Соседи | страница 6



И однажды, когда Артем явился чуть ли не под утро, а она не спала всю ночь, ожидая его, спросила напрямик:

— Ты был у той женщины?

— У какой женщины? — переспросил Артем.

— У той, кого ты любишь.

— Кто? Я? — удивился Артем, очень звонко засмеялся, однако щеки его вдруг вспыхнули темным румянцем. — Да ты что? Какая женщина? Я был у Чердынцева, на новоселье, засиделись за полночь, новый район, метро далеко, да и поздно на метро, машины не достать, так и остались до рассвета...

Она поверила, заставила себя поверить ему. Ни о чем больше не стала расспрашивать. И все шло своим чередом. Но как-то ей возле подъезда повстречалась соседка, жившая этажом ниже, спросила:

— Вам тоже понравился фильм?

— Какой фильм? — удивилась Надежда.

— Ну, этот, в «России», мой муж видел Артема, он стоял за билетами в кассе, и мой муж тоже стоял, только потом в зале я его не видела, ни его, ни вас: наверно, в разных концах сидели...

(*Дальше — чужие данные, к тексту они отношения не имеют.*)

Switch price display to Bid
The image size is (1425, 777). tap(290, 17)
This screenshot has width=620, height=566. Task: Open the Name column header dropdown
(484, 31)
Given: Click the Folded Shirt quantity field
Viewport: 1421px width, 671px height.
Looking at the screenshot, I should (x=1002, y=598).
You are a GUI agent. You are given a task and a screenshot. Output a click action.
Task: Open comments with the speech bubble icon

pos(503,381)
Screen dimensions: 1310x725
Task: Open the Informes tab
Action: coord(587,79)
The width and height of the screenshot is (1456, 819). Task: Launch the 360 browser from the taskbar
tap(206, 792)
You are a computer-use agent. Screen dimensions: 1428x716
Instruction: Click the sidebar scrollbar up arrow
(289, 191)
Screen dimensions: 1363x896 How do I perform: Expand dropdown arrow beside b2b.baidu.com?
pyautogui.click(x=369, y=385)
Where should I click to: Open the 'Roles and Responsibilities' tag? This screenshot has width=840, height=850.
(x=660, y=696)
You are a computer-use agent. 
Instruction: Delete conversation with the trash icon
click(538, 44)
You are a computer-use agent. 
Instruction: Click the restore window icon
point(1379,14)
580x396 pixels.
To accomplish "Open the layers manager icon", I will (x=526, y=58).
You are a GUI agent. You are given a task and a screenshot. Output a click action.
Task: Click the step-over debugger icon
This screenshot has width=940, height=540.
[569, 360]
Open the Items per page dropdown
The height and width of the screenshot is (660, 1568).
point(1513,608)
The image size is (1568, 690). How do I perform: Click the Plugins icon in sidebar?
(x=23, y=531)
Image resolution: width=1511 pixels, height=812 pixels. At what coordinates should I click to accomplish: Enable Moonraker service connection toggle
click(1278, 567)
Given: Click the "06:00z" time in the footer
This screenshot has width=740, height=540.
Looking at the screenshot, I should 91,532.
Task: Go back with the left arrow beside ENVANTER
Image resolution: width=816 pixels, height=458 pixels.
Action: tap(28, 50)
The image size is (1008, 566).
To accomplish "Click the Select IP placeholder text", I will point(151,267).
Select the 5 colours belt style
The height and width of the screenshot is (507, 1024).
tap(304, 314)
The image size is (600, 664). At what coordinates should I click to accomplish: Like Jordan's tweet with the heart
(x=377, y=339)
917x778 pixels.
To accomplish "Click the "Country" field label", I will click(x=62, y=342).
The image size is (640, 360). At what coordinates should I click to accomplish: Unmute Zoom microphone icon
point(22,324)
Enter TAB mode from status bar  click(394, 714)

Говорливая дама еще что-то щебетала о чудесной игре актеров, о режиссерских находках и о музыкальном сопровождении (потрясающая музыка, что-то необыкновенное). Надежда машинально отвечала:

— Да, конечно. Разумеется. Само собой. Безусловно...

Потом не выдержала, почти невежливо оборвала словоохотливую соседку:

— Простите, спешу...

Дома села на диван, возле стола, закурила, оперлась щекой о ладонь. Как это все странно... Странно, непонятно...

Вчера он поздно пришел, в начале второго, сказал, что был на коллегии министерства. Стал жаловаться: эти начальники до того любят засиживаться, только лишь о себе думают, никто из них не предложил довезти его до дома, пришлось добираться своими средствами, метро уже было закрыто, такси, как на зло, ни одного-единого, хорошо, что сжалился над ним какой-то «рафик», подвез до Пушкинской, оттуда уже пешком к себе, в Скатертный.

Она, как и обычно, поверила ему. Надежда сама хотела верить, оттого и гнала от себя недостойные мысли. Не желала унизиться до подозрений, до мелкой ловли, и, хотя женский голос продолжал настойчиво допекать ее звонками, она не говорила ему об этих звонках.

Но сейчас, когда сидела совсем одна, Надежда вдруг вспомнила, как он излишне подробно, пожалуй, даже с ненужными деталями, рассказывал о заседаниях, о «рафике», о том, что нигде ни одного такси, о пустынных ночных улицах, по которым он метался в поисках какой-либо машины...

Вроде бы все похоже на правду, по совести говоря, чересчур похоже. Или это ей только кажется?